— HOW TO COMPLETE THIS TASK —
As the output, give exactly the lines that run from the one with "This screenshot has width=580, height=434." through the end of the records below, and omit pictures.

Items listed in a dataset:
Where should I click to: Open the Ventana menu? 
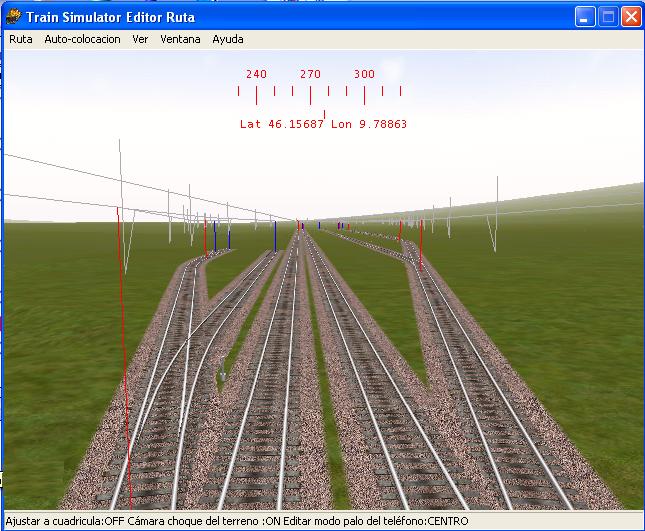pos(180,39)
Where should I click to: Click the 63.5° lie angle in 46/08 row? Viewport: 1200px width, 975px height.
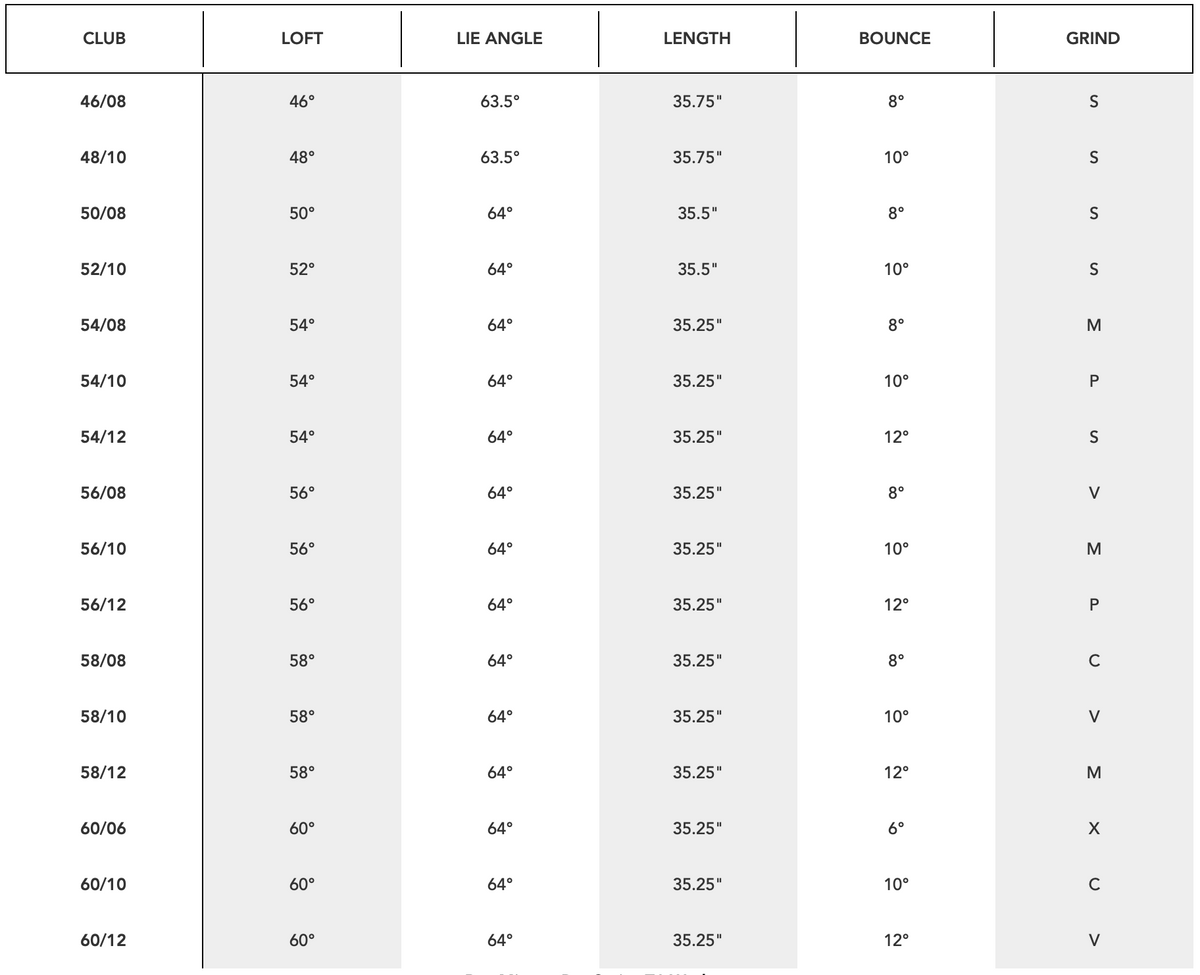(x=500, y=102)
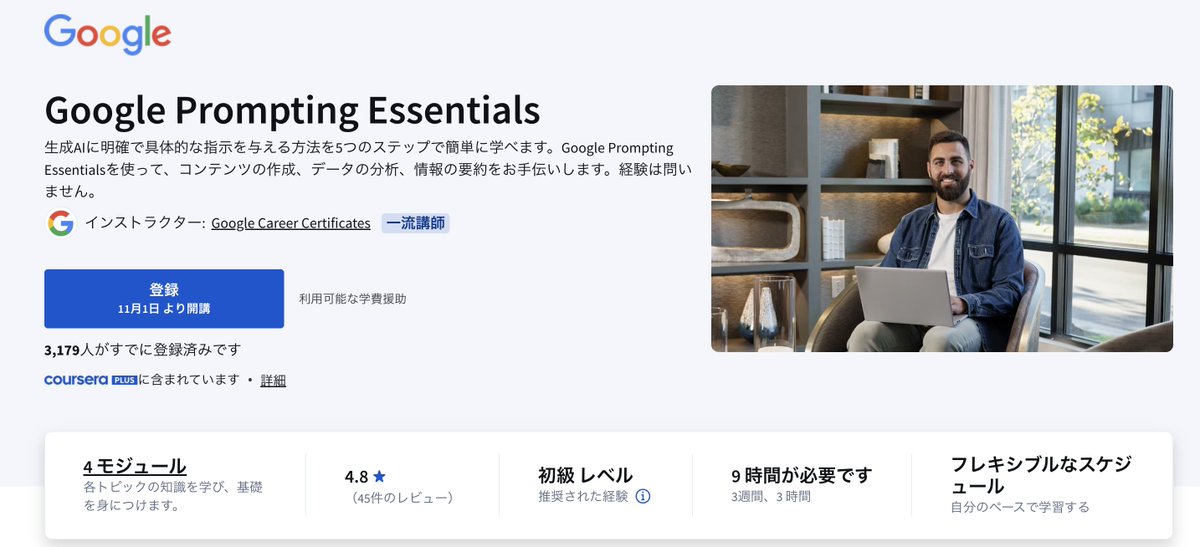This screenshot has height=547, width=1200.
Task: Click the 4.8 rating number
Action: 356,477
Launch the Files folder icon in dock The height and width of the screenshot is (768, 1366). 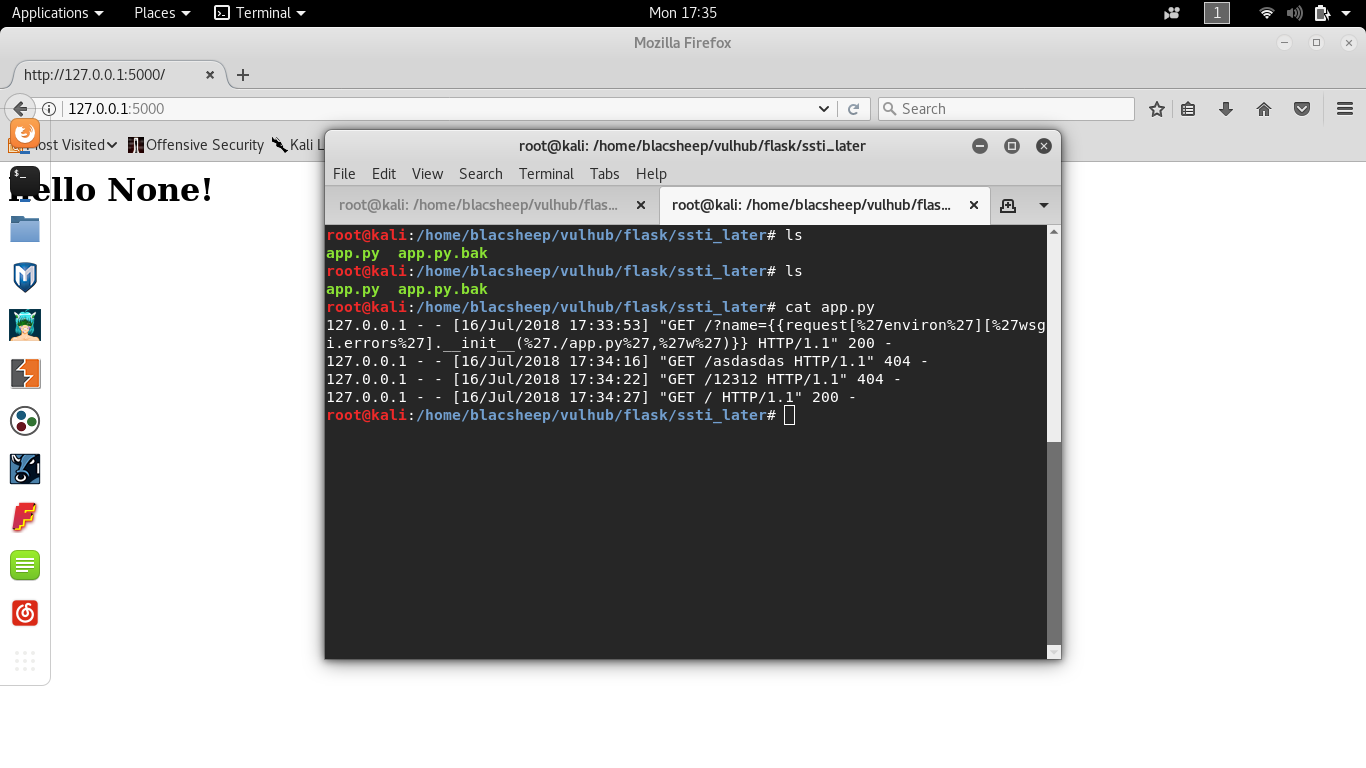(x=25, y=229)
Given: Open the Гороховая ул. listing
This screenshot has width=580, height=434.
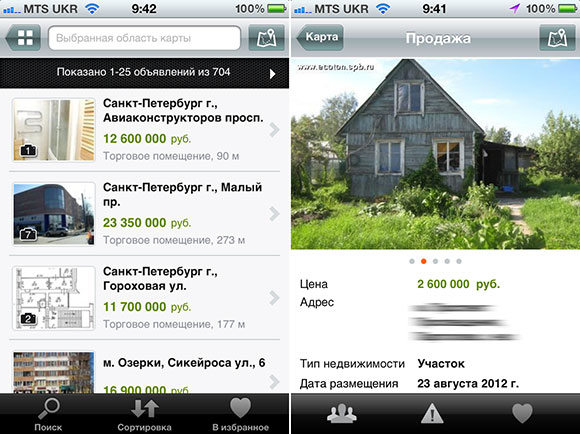Looking at the screenshot, I should [x=144, y=297].
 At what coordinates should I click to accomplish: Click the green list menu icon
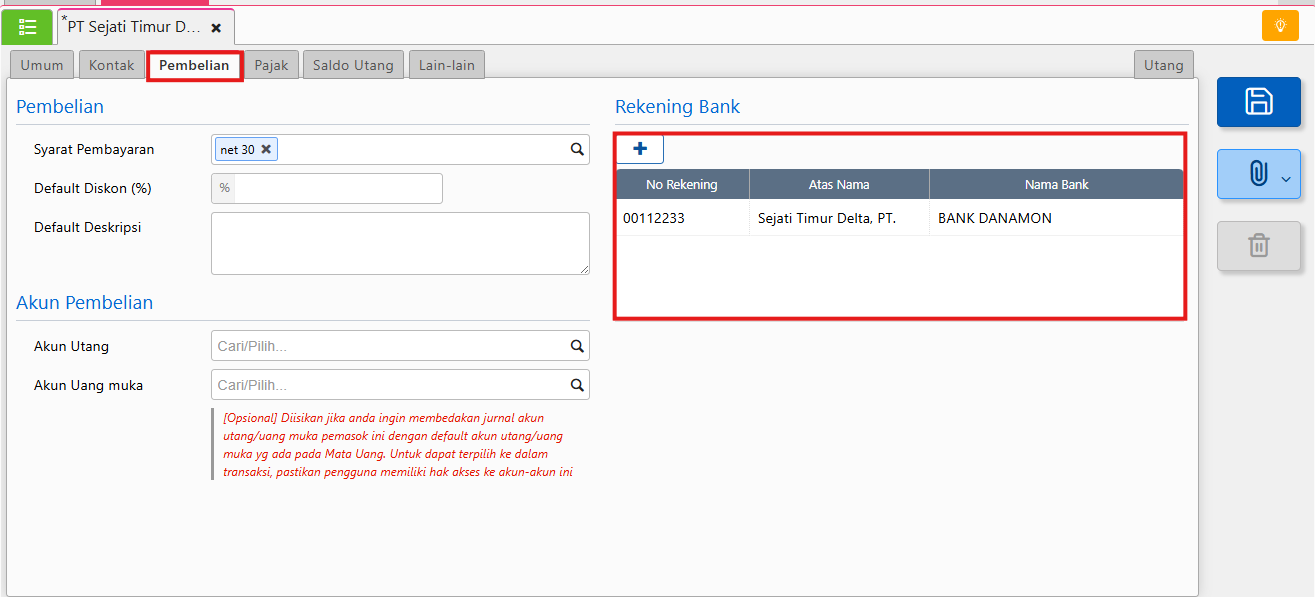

— EXERCISE ANSWER —
This screenshot has width=580, height=434.
Looking at the screenshot, I should [x=144, y=297].
 At what coordinates should I click to accomplish: Click the green list menu icon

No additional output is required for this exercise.